To do:
a: In the text on Jayewardene's rule, revise the part that begins at the words "The UF was voted" and stops after "above the law.", changing "landslide" to "sweeping victory".
b: According to the text on Jayewardene's rule, why did India begin to train and arm the Tamil militants?

Text:

The UF was voted out of power in 1977. Its policy of import-substitution had caused shortages, queues, and even mass hunger. (Public eateries were banned from serving rice on two days a week; citizens were forbidden from transporting paddy and rice without a permit.) Riding a wave of public anger, the UNP, led by J.R. Jayewardene, won the election in a landslide. In 1978 he introduced another constitution, replacing the country’s Westminster-style parliamentary system with an executive presidency. He didn’t conceal his endgame: “The only thing that a president cannot do,” he said, “is turn a man into a woman and vice versa.” Thereafter presidents had the authority to make judicial appointments and dissolve parliament, effectively placing them above the law.
Jayewardene claimed that an executive presidency would bring about political stability and economic growth. It did anything but. Over ten years he amended his own constitution sixteen times. In 1977 he liberalized the economy by removing import controls, ending the shortages, while slashing consumer subsidies and other welfare measures. The growth rate shot up at first, as un- and under-utilized resources were made available, but the benefits barely trickled down to the bottom. Between 1977 and 1984, real wages deteriorated among all categories of workers while prices increased over 200 percent. By the middle of the decade, nearly a fifth of the population was unemployed; the bottom 50 percent were receiving only 12 percent of the gross national income. Then, as political turbulence increased, all economic growth turned sluggish.
On July 23, 1983, the Liberation Tigers of Tamil Eelam (LTTE) killed thirteen soldiers on an army patrol—the most devastating militant attack up to that point. The dead bodies were flown to Colombo for a memorial ceremony at the country’s main cemetery. Rioting started there and spread across the country, as Sinhala mobs murdered Tamils and burned their properties. The police and the army gave the rioters free rein. Some ministers actively enabled the violence. The government put the death toll of Black July at three hundred, but independent sources (such as the UN) have claimed that around three thousand Tamils were killed.
Jayewardene indirectly blamed the violence on the Tamil victims. While the fires were still smoldering, he introduced a sixth amendment to the constitution, forbidding even the peaceful advocacy of separatism. Parliamentarians were compelled to take an oath on it; when members of the main Tamil party, the Tamil United Liberation Front (TULF), refused, they were forced out of the legislature. This fatally weakened the democratic wing of the Tamil polity, effectively handing leadership of the separatist struggle to armed groups, including the LTTE.
Before Black July, all militant groups were short of recruits, money, and external support. The nature and scale of the violence changed that. Young Tamils joined in large numbers and money poured in from the diaspora. India, already irked at Jayewardene for aligning with the United States and Pakistan, and pressured by its own Tamil citizens, began to train and arm the militants. What became known as the Eelam War began that year; soon militant groups controlled large parts of the Northern and Eastern provinces.

Information shown:
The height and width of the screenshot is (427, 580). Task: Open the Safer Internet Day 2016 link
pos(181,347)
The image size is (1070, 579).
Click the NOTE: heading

Answers:
a:
The UF was voted out of power in 1977. Its policy of import-substitution had caused shortages, queues, and even mass hunger. (Public eateries were banned from serving rice on two days a week; citizens were forbidden from transporting paddy and rice without a permit.) Riding a wave of public anger, the UNP, led by J.R. Jayewardene, won the election in a sweeping victory. In 1978 he introduced another constitution, replacing the country’s Westminster-style parliamentary system with an executive presidency. He didn’t conceal his endgame: “The only thing that a president cannot do,” he said, “is turn a man into a woman and vice versa.” Thereafter presidents had the authority to make judicial appointments and dissolve parliament, effectively placing them above the law.

b: India was already irked at Jayewardene for aligning with the United States and Pakistan. It was also under pressure from its own Tamil citizens.